Pakistan and the view from the U.S. blogsphere

August 18, 2008

President Musharraf leaves presidential house after resignation speech/Mian KursheedGiven how little many people in the west seem to know about Pakistan — at most that it has nuclear weapons and, possibly, Osama bin Laden; rarely that it has 165 million people (not too far off three times the population of Britain) with individual day-to-day challenges of earning a living and bringing up children like anywhere else — it’s encouraging to see the range of debate in the U.S. blogosphere after President Pervez Musharraf announced his resignation.

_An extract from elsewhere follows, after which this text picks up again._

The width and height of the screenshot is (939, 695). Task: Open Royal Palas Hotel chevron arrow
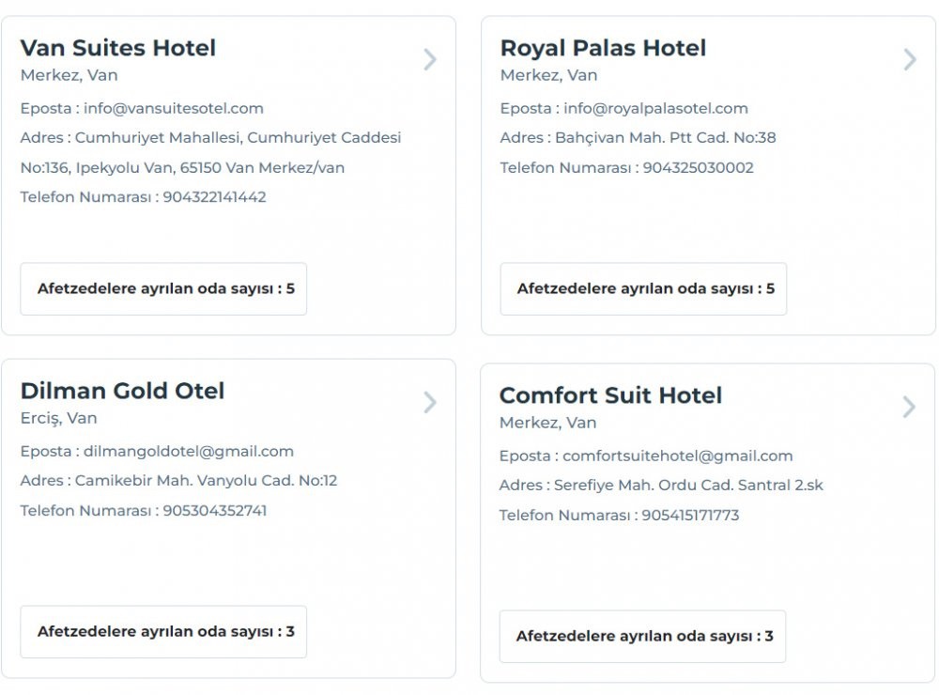coord(909,60)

Here are just a few that caught my eye, in no particular order, and with apologies in advance to anyone I’ve mislabelled as U.S.-based:

Larisa Alexandrovna writes that Musharraf’s departure could lead to a “catch-22 of epic proportions” for the United States because of the threat of terrorism and the nuclear black market: “Forget the Russian-Georgian conflict for a moment. Forget Iraq for a moment. Forget everything for one moment and understand, that if Pakistan explodes into a power struggle, that struggle/conflict will be the match that lights a world war of epic proportions. A war that we are not equipped to deal with anymore,” she says.

PPP supporters celebrate Musharraf’s resignationThe Punditburo agrees that Pakistan is “far more important than Iraq as far as the issue of terrorism and Al Qaeda go”  but draws a different conclusion: “Democracy managed to arise in Pakistan, even though the Bushies fought it tooth and nail, and failed to even embrace democracy even when it was clear that Musharraf had no future. This should be tonic for our arrogance.”

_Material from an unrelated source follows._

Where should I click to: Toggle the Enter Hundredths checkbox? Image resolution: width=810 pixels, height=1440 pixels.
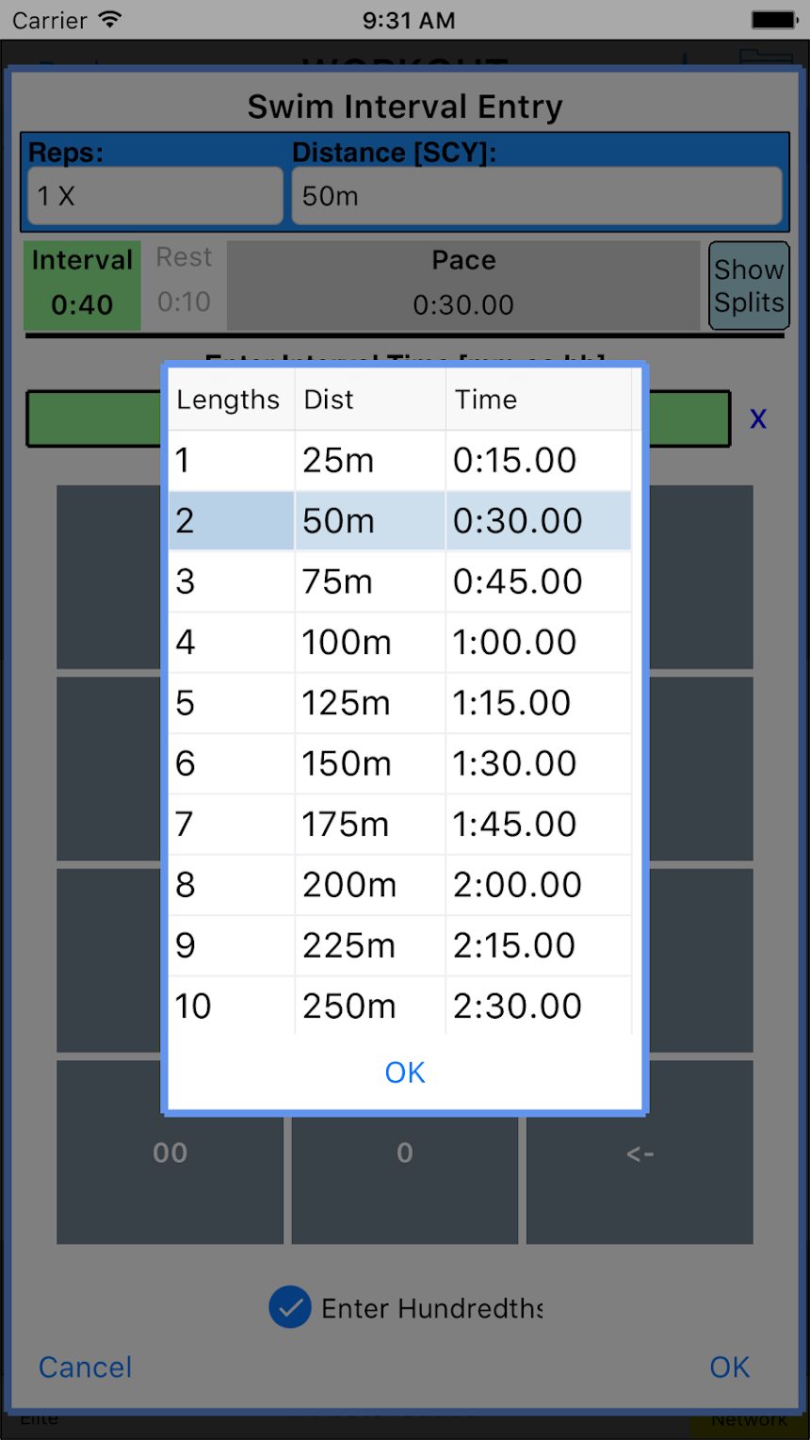coord(290,1308)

Sepia Mutiny highlights an article in counterpunch by Fatima Bhutto, the niece of the late Benazir Bhutto, from whom she was estranged. In it she attacks both Bhutto’s widower, Asif Ali Zardari, and former prime minister Nawaz Sharif — who forced Musharraf to quit after their parties won elections in February.  “We have options,” she says. “Zardari is not an option. Sharif is not an option. The army is not our one and only option. The mullahs have not become an option yet. There are close to 200 million of us: I’m sure we can think of something better.”

But it would be wrong to suggest that Musharraf’s departure for once overshadowed the U.S. presidential election. The Huffington Post used it to attack presidential candidate John McCain, arguing that he had been an “outspoken” supporter of the former army general.